Requires occasional assistance, but is able to care for most of his personal needs.

50

Requires considerable assistance and frequent medical care.

Unable to care for self; requires equivalent of institutional or hospital care; disease may be progressing rapidly.

40

Disabled; requires special care and assistance.

30

Severely disabled; hospital admission is indicated although death not imminent.

20

Very sick; hospital admission necessary; active supportive treatment necessary.

10

Moribund; fatal processes progressing rapidly.

0

Dead

RELATED GUIDELINES:

Irinotecan HCL (Camptosar®) IV, 09,J0000-99

OTHER:

Table 2: Common Terminology Criteria for Adverse Events v4.0 (CTCAE)

Grade

Description

1

Mild; asymptomatic or mild symptoms; clinical diagnostic observations only; intervention not indicated

2

Moderate; minimal, local or noninvasive intervention indicated; limited age-appropriate instrumental activities of daily living

3

Severe or medically significant but not immediately life-threatening; hospitalization or prolongation of hospitalization indicated; disabling; limiting self-care activities of daily living

4

Life-threatening consequences; urgent intervention indicated

5

Death related to adverse event

REFERENCES:

  1. Clinical Pharmacology [Internet]. Tampa (FL): Gold Standard, Inc.;2017 [cited 2017 Jan 18]. Available from: http://www.clinicalpharmacology.com/.
  2. DRUGDEX® System [Internet]. Greenwood Village (CO): Thomson Micromedex; Updated periodically [cited 2017 Jan 18]. Available from: http://www.thomsonhc.com/.
  3. National Cancer Institute. Common Terminology Criteria for Adverse Events. Available at: http://evs.nci.nih.gov/ftp1/CTCAE/CTCAE_4.03_2010-06-14_QuickReference_8.5x11.pdf. Accessed 1/15/16.
  4. National Comprehensive Cancer Network (NCCN). Drugs & Biologics Compendium [Internet]. Fort Washington (PA): National Comprehensive Cancer Network; 2017 [cited2017 Jan 23] Available from: http://www.nccn.org/professionals/drug_compendium/content/contents.asp/.
  5. National Comprehensive Cancer Network (NCCN).
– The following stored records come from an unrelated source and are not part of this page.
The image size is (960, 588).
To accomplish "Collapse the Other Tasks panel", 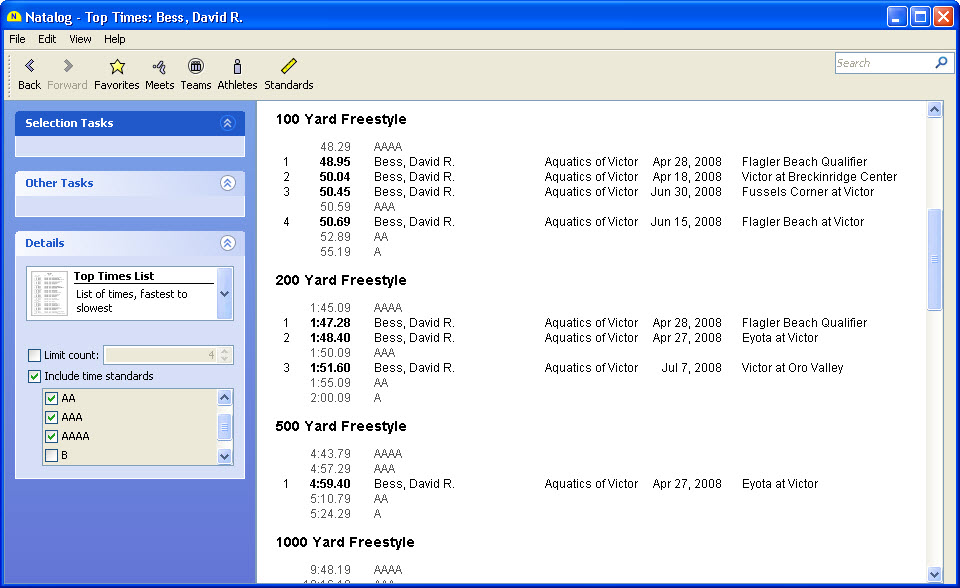I will (227, 183).
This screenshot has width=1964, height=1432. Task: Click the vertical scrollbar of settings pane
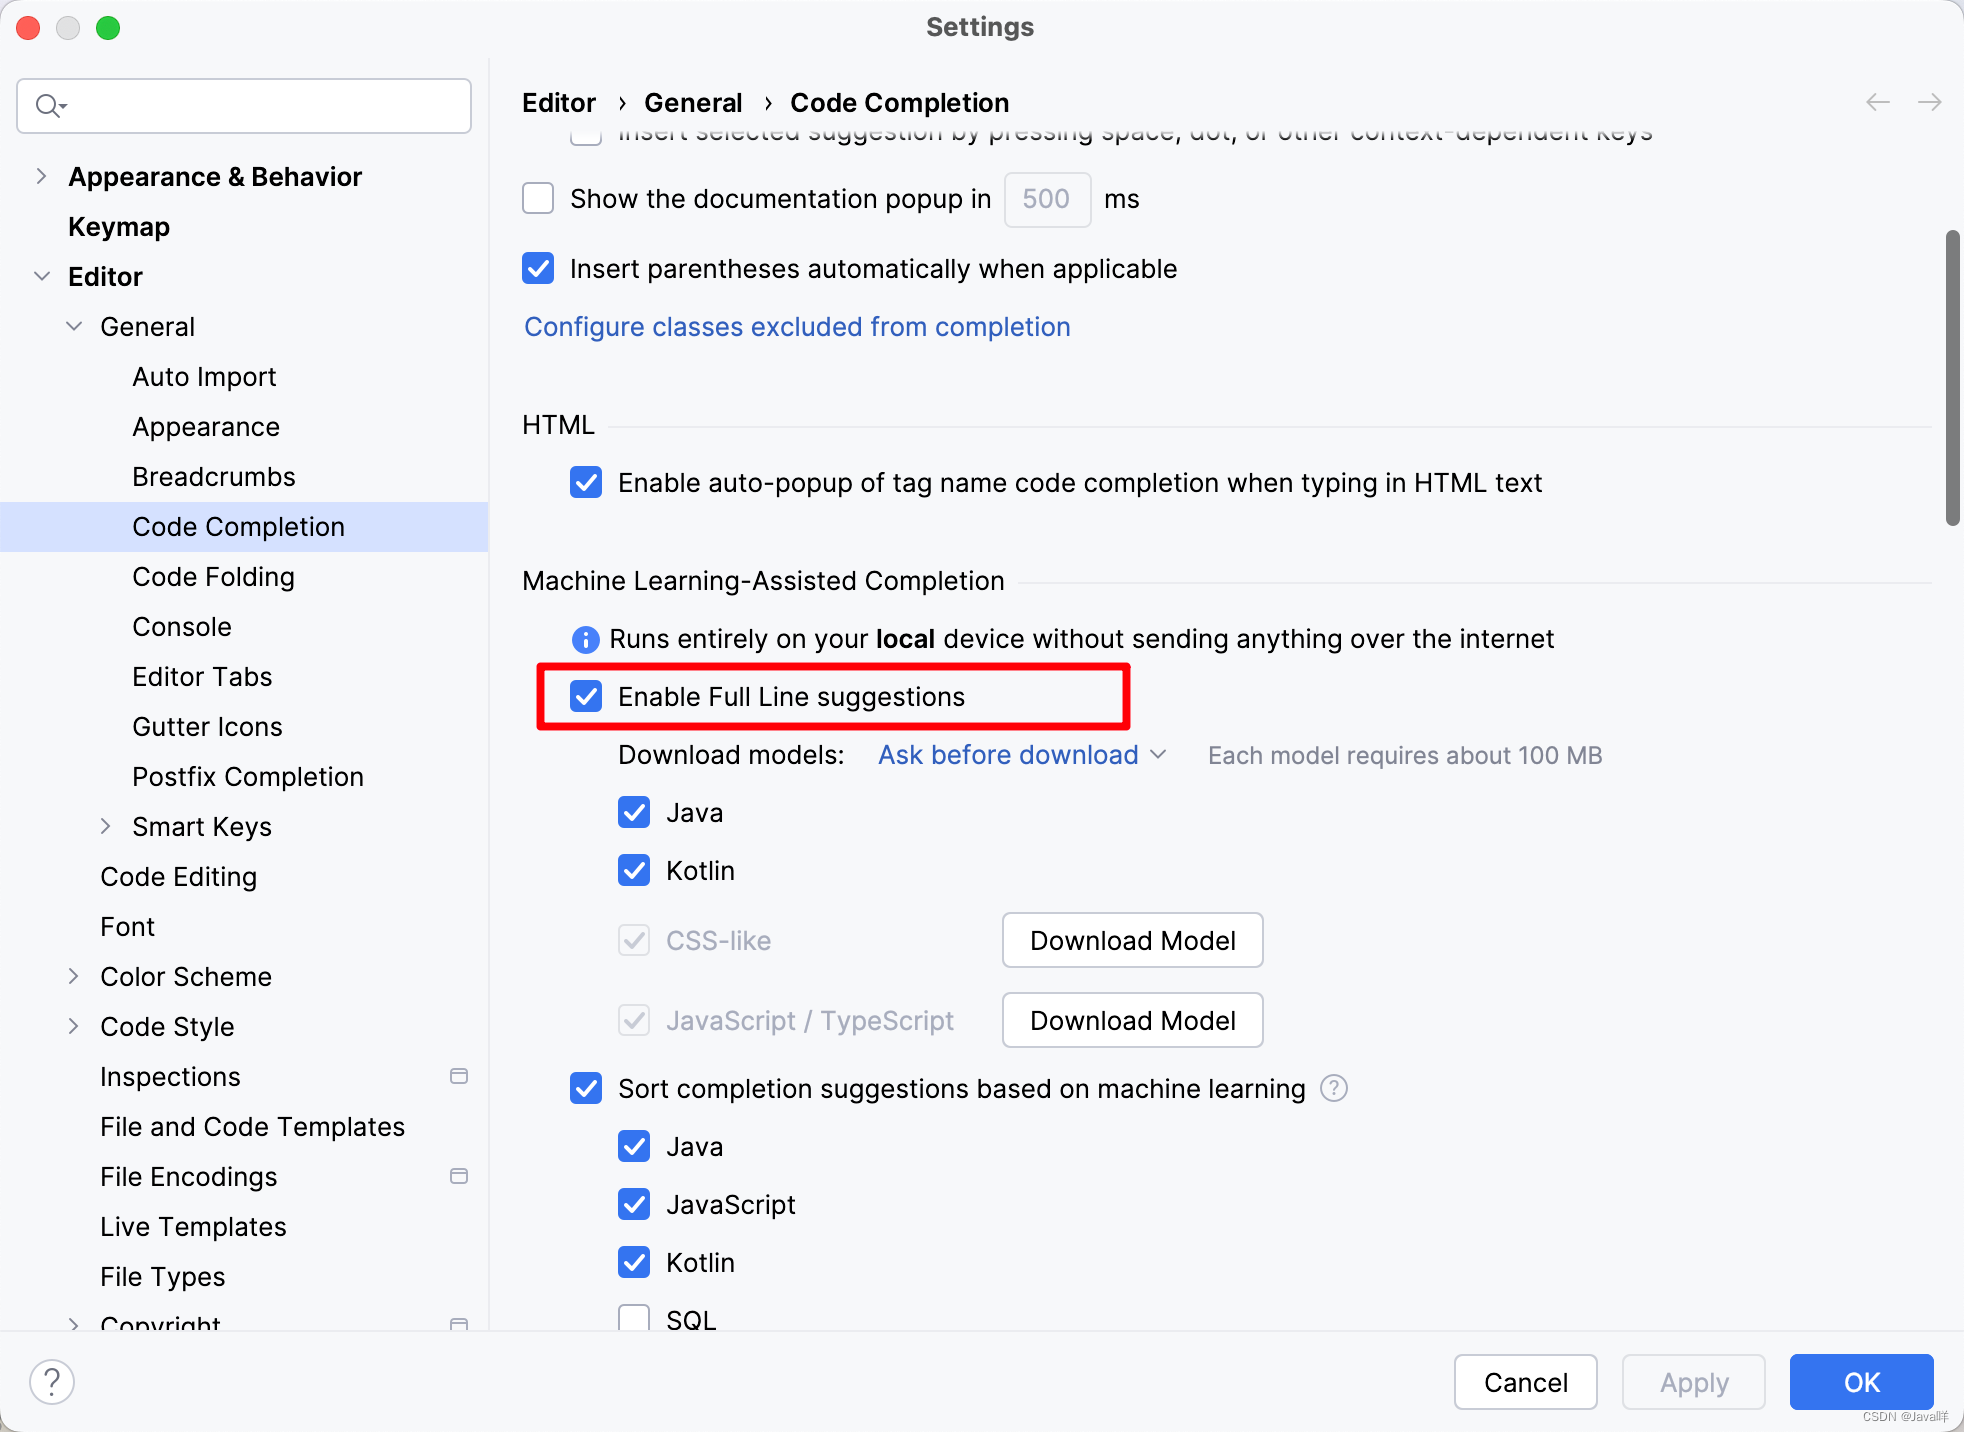[1952, 378]
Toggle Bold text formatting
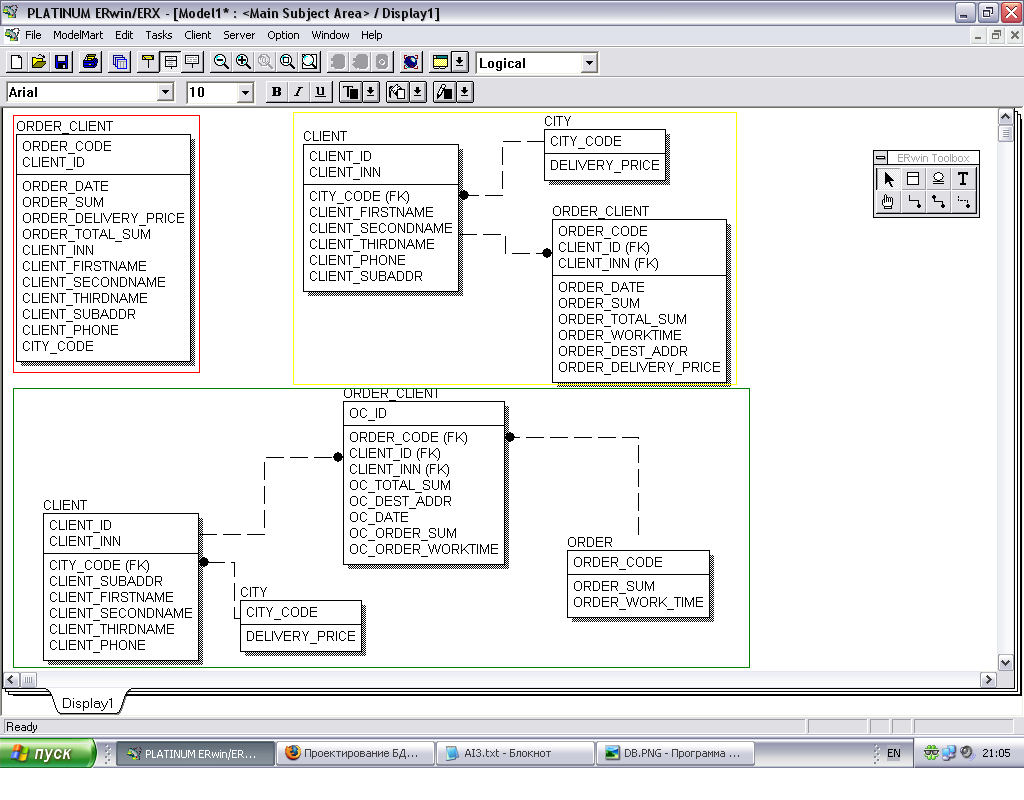 point(277,92)
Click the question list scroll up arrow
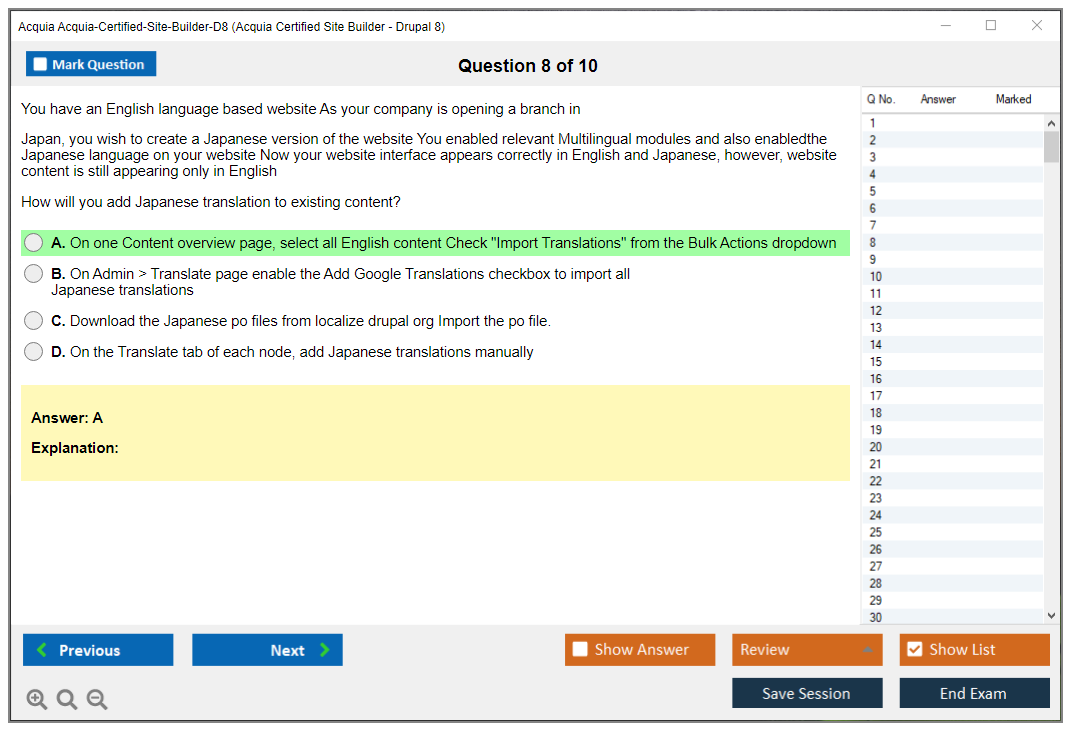 point(1051,124)
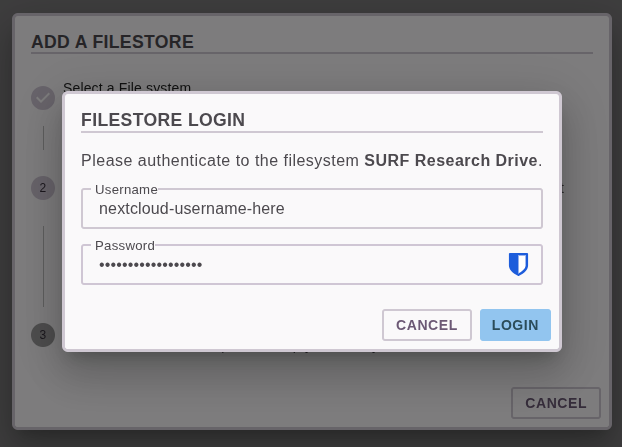
Task: Select the completed step checkmark circle
Action: pos(43,98)
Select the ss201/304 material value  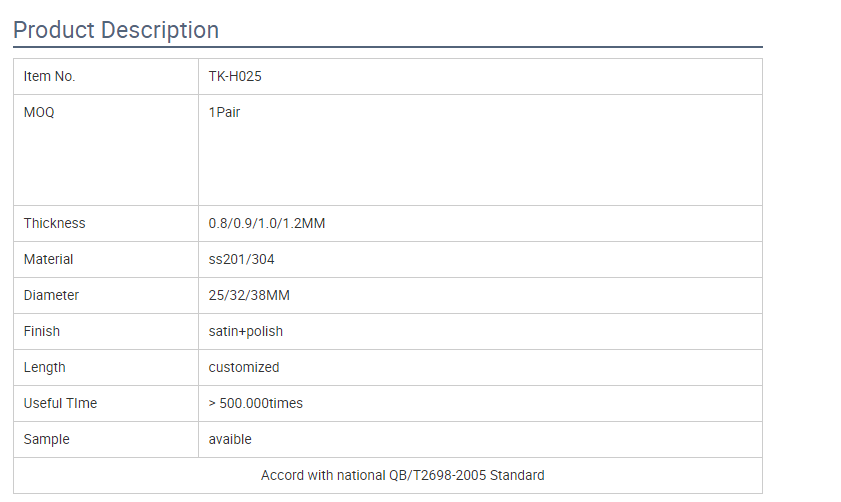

Clinical practice guidelines in oncology. Version 2.2016. Pancreatic cancer. Available at http://www.nccn.org/professionals/physician_gls/PDF/pancreatic.pdf. Accessed 01/23/16.
  6. Onivyde [prescribing information]. Merrimack Pharmaceuticals, Inc. Cambridge, MS. February 2016.
  7. Orphan Drug Designations and Approval [Internet]. Silver Spring (MD): US Food and Drug Administration; 2017 [cited 2017 Jan 18]. Available from: http://www.accessdata.fda.gov/scripts/opdlisting/oopd/index.cfm/

COMMITTEE APPROVAL:

This Medical Coverage Guideline (MCG) was approved by the BCBSF Pharmacy Policy Committee on 02/08/17.

GUIDELINE UPDATE INFORMATION:

03/15/16

New Medical Coverage Guideline.

04/01/16

Revision to guideline consisting of adding code C9474 and deleting code C9399.

01/01/17

Revision: added HCPCS code J9205.

03/15/17

Review and revision to guideline consisting of updating position statement, program exceptions, and references.